Exercise material:
###
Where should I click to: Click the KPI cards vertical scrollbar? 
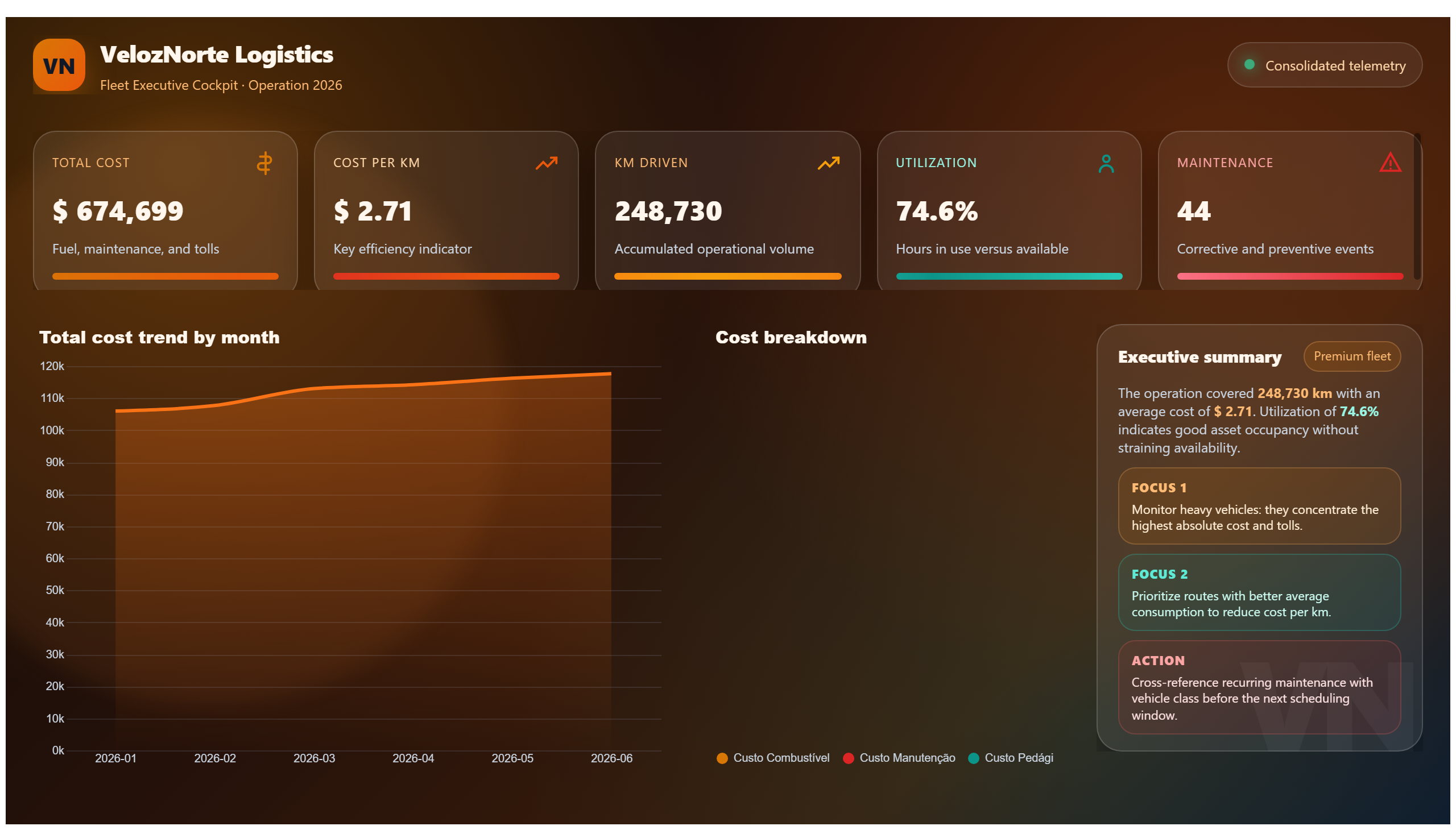pyautogui.click(x=1417, y=207)
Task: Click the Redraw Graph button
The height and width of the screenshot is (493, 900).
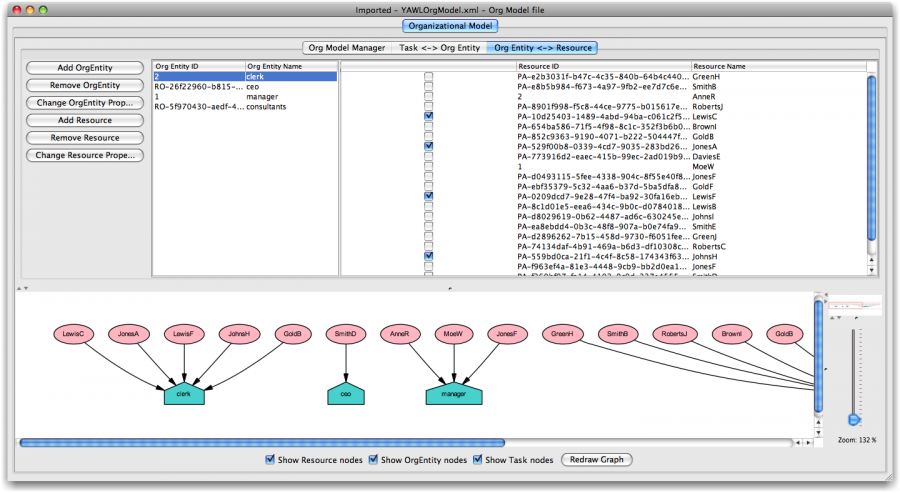Action: (x=596, y=460)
###
Your task:
Output the lines above verbatim, images excluded.

Exercise response:
Where should I click to: Click the KPI cards vertical scrollbar? 
pyautogui.click(x=1417, y=207)
Task: Click the Redraw Graph button
The height and width of the screenshot is (493, 900).
Action: (x=596, y=460)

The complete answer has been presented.